Par Centre Inffo - Le 27 février 2008.
Inffo Flash - Êtes-vous optimiste pour le rôle des collectivités territoriales en matière d'emploi, après la pause annoncée dans le développement des Maisons de l'emploi et la loi du 31 janvier portant fusion de l'ANPE et du réseau des Assedic ?

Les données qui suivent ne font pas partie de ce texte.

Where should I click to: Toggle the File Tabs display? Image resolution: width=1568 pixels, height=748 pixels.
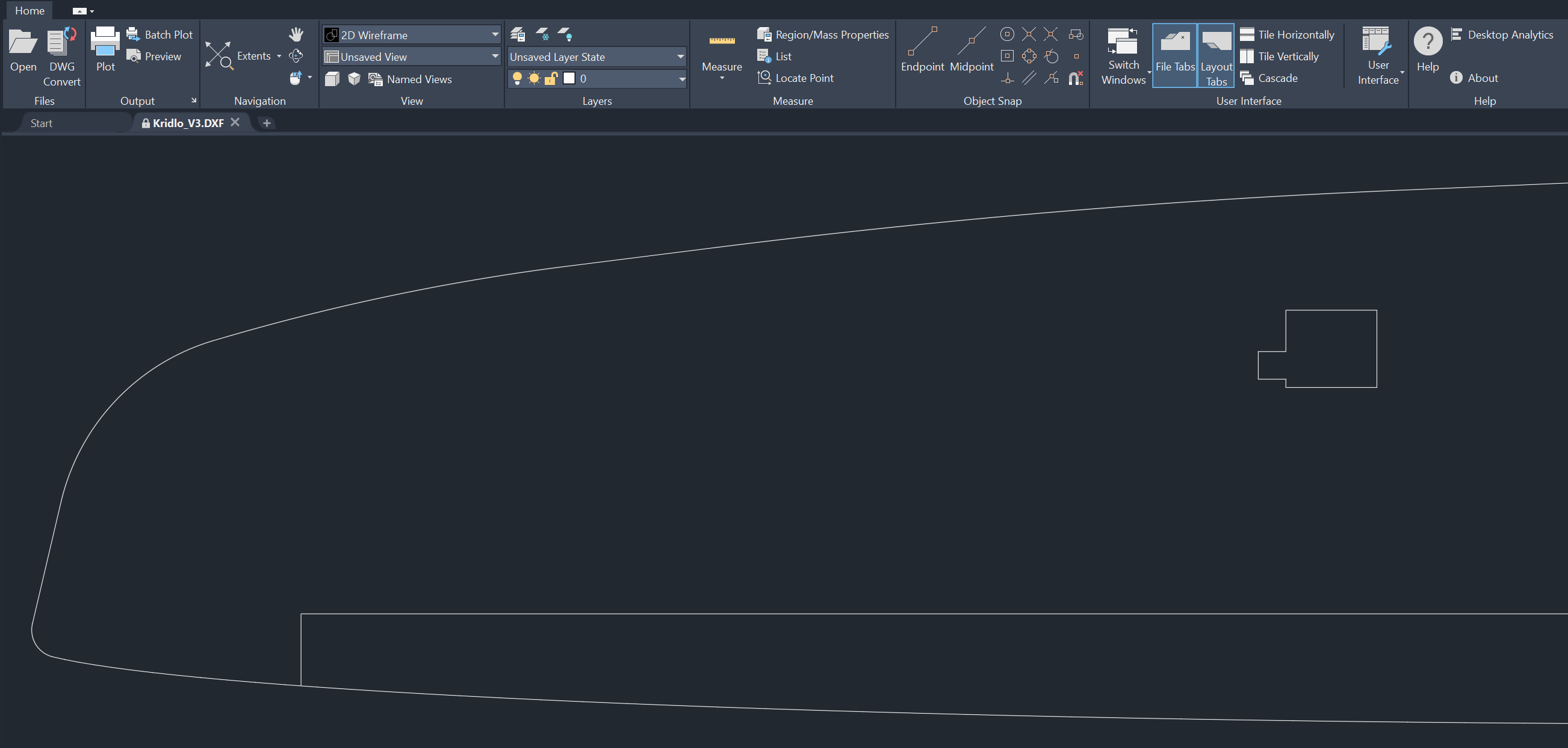(1175, 55)
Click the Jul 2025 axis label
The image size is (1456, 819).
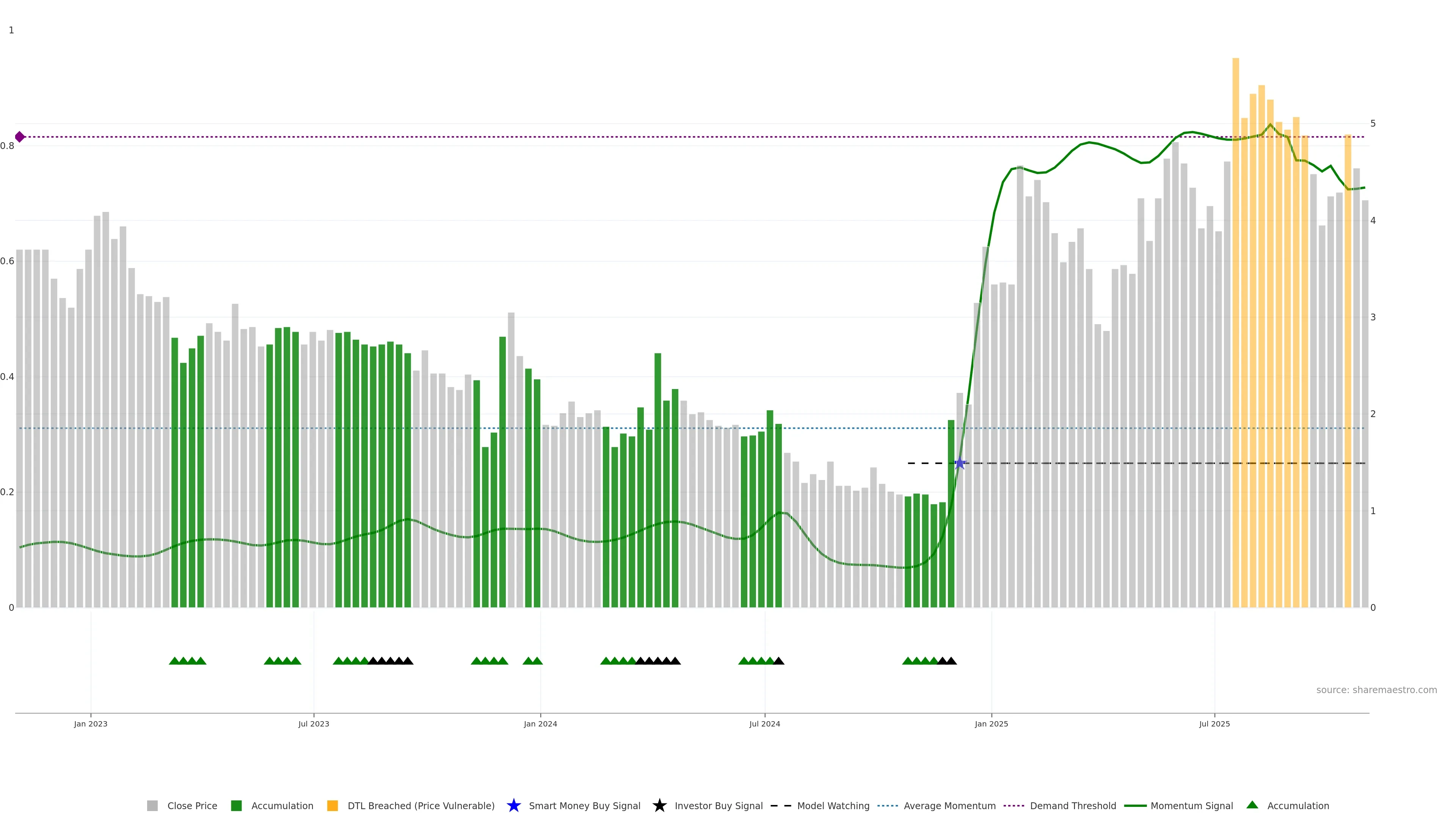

Philippe Maitreau - Comme chacun sait, la compétence emploi est du ressort de l'État, mais, depuis janvier 2005, la loi de cohésion sociale a introduit une compétence des collectivités territoriales à travers, notamment, la présidence des Maisons de l'emploi. Le gel de leur développement a bien sûr nourri des inquiétudes, et fait craindre que leur budget soit transféré sur les coûts de la fusion Assedic-ANPE. Les craintes budgétaires sont maintenant passées, puisque 150 millions d'euros vont leur être consacrées en 2008.
Cela dit, l'AMGVF et l'AMF sont beaucoup intervenues pendant la discussion parlementaire sur la loi de fusion Assedic-ANPE, pour éviter le retour à une vision verticale de l'action pour l'emploi.
IF - Avez-vous le sentiment que vos interventions ont porté leurs fruits ?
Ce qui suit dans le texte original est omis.